Our company has developed a coding language to help customers to extends our software functionality. We have a very huge manual with all the instructions and coding examples. What i’d like to achieve is the possibilty to generate code as GPT already do.
I’ve tried with chat completion using embeddings to filter context: it works pretty good with other manuals, or with questions that don’t requires coding examples, but not with code.
So the question is, what’s the best practice in this use case: we have to perform a fine-tuning on that spacific manual?


I would try giving it examples in the system prompt, adding new data to a model can be challenging. Assuming the language is logically consistent and you give it an example that demonstrates all of the features, that should give pretty good results, maybe use that along with embeddings.

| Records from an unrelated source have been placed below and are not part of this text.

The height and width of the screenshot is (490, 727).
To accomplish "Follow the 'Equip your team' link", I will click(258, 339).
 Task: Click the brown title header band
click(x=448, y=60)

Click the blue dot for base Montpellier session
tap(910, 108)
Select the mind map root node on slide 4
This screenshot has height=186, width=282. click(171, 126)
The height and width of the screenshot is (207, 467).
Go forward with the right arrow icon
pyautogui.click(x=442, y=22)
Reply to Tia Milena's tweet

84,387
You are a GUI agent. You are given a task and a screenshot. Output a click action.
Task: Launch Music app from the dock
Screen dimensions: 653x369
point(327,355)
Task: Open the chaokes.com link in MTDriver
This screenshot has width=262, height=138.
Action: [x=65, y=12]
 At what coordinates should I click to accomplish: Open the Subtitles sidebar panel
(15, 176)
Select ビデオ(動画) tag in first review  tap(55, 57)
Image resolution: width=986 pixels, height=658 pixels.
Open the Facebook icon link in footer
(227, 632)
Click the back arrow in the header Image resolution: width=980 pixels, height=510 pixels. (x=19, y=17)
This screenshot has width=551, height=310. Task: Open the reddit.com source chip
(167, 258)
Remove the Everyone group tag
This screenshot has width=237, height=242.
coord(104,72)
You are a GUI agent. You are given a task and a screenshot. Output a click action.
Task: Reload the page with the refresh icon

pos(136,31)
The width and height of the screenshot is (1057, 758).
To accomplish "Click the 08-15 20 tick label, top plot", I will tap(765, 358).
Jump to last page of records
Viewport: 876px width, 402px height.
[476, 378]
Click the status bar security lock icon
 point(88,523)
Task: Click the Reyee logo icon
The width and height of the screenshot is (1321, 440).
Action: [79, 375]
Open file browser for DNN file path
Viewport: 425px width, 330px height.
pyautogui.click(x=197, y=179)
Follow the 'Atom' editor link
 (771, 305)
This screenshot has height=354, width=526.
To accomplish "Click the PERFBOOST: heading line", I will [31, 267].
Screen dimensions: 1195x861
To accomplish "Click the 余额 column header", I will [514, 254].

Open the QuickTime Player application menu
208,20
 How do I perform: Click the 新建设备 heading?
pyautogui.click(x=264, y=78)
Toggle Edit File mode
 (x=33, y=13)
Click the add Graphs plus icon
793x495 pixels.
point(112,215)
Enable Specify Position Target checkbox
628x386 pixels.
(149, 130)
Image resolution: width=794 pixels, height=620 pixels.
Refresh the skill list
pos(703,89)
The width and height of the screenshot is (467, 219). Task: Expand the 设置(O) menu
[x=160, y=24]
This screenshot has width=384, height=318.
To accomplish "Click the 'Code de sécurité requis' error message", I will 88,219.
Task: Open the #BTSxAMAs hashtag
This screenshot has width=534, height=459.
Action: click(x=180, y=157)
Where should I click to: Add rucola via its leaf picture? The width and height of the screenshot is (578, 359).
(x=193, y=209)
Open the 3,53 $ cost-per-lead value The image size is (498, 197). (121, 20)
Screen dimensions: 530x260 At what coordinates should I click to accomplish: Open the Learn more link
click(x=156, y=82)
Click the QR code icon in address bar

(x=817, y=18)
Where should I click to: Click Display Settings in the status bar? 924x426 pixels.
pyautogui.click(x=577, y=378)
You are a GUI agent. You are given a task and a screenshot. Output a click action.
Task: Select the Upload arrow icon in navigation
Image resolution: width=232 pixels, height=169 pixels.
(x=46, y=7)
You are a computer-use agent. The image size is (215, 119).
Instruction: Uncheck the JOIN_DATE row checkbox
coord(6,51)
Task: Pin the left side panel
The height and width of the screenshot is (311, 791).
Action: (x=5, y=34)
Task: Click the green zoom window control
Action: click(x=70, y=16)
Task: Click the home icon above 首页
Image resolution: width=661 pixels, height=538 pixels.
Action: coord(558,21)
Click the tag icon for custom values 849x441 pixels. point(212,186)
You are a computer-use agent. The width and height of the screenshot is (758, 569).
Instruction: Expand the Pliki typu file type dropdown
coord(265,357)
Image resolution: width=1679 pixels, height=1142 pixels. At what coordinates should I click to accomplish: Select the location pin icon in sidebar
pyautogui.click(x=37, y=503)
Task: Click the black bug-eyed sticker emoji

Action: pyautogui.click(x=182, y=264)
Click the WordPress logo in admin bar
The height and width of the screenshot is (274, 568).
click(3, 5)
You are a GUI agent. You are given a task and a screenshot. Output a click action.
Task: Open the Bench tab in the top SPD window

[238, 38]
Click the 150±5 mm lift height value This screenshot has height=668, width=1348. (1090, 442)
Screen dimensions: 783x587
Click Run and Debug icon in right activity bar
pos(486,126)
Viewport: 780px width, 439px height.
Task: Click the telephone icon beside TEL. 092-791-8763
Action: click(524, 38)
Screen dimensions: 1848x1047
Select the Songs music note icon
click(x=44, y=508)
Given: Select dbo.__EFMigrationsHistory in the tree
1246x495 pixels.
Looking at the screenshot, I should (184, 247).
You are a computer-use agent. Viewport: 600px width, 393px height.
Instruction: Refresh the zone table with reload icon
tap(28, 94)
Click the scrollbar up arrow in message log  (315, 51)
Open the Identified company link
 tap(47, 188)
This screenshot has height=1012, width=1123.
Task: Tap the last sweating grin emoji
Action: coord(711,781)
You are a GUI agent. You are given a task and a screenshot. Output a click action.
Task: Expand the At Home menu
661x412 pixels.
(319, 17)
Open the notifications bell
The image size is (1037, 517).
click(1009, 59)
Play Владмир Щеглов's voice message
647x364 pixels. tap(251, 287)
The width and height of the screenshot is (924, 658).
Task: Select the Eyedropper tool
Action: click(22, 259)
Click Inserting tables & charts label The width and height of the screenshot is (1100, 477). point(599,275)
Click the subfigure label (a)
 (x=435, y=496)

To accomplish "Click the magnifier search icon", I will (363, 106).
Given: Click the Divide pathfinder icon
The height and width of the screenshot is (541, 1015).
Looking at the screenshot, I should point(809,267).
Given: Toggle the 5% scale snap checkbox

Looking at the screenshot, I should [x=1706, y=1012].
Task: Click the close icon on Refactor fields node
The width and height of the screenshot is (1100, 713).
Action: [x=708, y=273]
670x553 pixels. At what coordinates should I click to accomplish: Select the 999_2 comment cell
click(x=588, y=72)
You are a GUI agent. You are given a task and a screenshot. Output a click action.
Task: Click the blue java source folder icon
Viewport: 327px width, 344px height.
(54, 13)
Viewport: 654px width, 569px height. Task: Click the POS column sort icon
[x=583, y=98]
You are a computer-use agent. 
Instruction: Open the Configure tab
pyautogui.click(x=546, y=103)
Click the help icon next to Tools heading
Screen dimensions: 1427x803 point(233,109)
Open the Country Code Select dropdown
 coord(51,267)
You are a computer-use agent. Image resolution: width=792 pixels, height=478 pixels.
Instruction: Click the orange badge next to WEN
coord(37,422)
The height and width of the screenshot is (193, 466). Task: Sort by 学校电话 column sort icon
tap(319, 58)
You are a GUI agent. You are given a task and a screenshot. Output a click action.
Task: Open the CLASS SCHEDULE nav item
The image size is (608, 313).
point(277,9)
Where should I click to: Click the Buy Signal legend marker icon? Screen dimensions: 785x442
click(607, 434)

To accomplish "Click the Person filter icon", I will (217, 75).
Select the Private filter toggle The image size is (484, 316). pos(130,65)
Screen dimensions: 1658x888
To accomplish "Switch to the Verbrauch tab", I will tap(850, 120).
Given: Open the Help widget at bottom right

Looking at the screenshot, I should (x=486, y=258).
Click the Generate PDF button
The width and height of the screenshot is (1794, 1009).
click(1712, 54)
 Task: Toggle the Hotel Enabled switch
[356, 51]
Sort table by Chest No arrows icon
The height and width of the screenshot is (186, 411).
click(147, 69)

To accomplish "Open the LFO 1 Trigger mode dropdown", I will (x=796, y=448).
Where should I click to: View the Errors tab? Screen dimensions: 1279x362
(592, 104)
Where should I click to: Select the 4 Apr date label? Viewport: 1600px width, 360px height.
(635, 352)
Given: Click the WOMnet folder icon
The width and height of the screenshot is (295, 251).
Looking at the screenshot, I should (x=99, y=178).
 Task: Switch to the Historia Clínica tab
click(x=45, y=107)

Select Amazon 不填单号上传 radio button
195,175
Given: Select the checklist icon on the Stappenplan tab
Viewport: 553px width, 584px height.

The language is basically an 80’s BASIC, so it’s very easy (some GOSUB, IF statments and FOR cycles). The real issue is the amount of data describing our objects. We have archives in which each records can be composed even more then 100 fields. So in each request it could be necessary to send a large amount of data. A user may ask this kind of question: “make a code that changes of the descriptions of warehouse items adding the special character @ at the end”. In prompt i’ve to pass alle the syntax of language (how to implement an IF, FOR etc.), which istruction to use to read/write/update the warehouse items and all the variables of the warehouse items archive. Forthermore, in every request i’ve always have to pass the base syntax of my code. So, maybe giving all that stuff in every request could work but i’m afraid it could be too much expensive. Am i wrong?

You’re not wrong, it’s super important for projects to make sure their open source projects are well documented and online for AI web scrapes to retrieve and learn from so that future models contain your languages syntax and examples, also why growing a community is so important.

Getting new information into an AI in large quantities is currently the domain of embeddings and as you have discovered, that is lacking when it comes to code segments.

I wish I had some other options for you and if you find any please update here so I can pass it on to others.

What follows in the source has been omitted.